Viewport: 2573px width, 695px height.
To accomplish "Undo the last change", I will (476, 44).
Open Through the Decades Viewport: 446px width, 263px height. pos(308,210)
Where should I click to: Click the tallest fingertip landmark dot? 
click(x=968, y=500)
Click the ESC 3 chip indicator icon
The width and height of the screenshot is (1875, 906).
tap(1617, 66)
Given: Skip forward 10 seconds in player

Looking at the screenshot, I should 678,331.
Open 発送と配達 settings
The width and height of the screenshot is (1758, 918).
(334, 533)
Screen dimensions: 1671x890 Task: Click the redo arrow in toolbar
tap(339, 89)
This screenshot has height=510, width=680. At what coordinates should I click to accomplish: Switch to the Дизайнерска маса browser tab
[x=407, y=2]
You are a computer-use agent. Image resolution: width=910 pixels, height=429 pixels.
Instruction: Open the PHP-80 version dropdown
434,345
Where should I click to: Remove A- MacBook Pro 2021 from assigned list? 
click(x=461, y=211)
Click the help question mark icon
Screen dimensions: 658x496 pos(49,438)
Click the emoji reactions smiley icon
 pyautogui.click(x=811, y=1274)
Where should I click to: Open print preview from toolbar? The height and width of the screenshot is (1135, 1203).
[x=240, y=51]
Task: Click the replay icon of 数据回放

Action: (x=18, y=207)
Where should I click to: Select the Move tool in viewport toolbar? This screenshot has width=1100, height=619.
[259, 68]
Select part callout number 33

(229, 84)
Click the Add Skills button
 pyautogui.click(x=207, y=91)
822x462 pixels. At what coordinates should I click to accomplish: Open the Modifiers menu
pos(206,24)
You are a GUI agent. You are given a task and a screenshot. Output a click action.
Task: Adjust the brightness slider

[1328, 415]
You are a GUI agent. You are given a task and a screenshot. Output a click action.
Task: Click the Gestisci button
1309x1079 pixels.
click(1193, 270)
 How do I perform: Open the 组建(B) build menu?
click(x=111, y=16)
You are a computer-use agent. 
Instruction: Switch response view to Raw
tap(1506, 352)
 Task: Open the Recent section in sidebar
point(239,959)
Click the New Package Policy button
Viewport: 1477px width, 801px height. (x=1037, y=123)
_ _ _ _ _
### TO DO
Print out every record, character for character.

### OUTPUT
Viewport: 2573px width, 695px height.
To accomplish "Undo the last change", I will (476, 44).
Open Through the Decades Viewport: 446px width, 263px height. pos(308,210)
Where should I click to: Click the tallest fingertip landmark dot? 
click(x=968, y=500)
Click the ESC 3 chip indicator icon
The width and height of the screenshot is (1875, 906).
tap(1617, 66)
Given: Skip forward 10 seconds in player

Looking at the screenshot, I should 678,331.
Open 発送と配達 settings
The width and height of the screenshot is (1758, 918).
(334, 533)
Screen dimensions: 1671x890 Task: Click the redo arrow in toolbar
tap(339, 89)
This screenshot has height=510, width=680. At what coordinates should I click to accomplish: Switch to the Дизайнерска маса browser tab
[x=407, y=2]
You are a computer-use agent. Image resolution: width=910 pixels, height=429 pixels.
Instruction: Open the PHP-80 version dropdown
434,345
Where should I click to: Remove A- MacBook Pro 2021 from assigned list? 
click(x=461, y=211)
Click the help question mark icon
Screen dimensions: 658x496 pos(49,438)
Click the emoji reactions smiley icon
 pyautogui.click(x=811, y=1274)
Where should I click to: Open print preview from toolbar? The height and width of the screenshot is (1135, 1203).
[x=240, y=51]
Task: Click the replay icon of 数据回放

Action: (x=18, y=207)
Where should I click to: Select the Move tool in viewport toolbar? This screenshot has width=1100, height=619.
[259, 68]
Select part callout number 33

(229, 84)
Click the Add Skills button
 pyautogui.click(x=207, y=91)
822x462 pixels. At what coordinates should I click to accomplish: Open the Modifiers menu
pos(206,24)
You are a GUI agent. You are given a task and a screenshot. Output a click action.
Task: Adjust the brightness slider

[1328, 415]
You are a GUI agent. You are given a task and a screenshot. Output a click action.
Task: Click the Gestisci button
1309x1079 pixels.
click(1193, 270)
 How do I perform: Open the 组建(B) build menu?
click(x=111, y=16)
You are a computer-use agent. 
Instruction: Switch response view to Raw
tap(1506, 352)
 Task: Open the Recent section in sidebar
point(239,959)
Click the New Package Policy button
Viewport: 1477px width, 801px height. (x=1037, y=123)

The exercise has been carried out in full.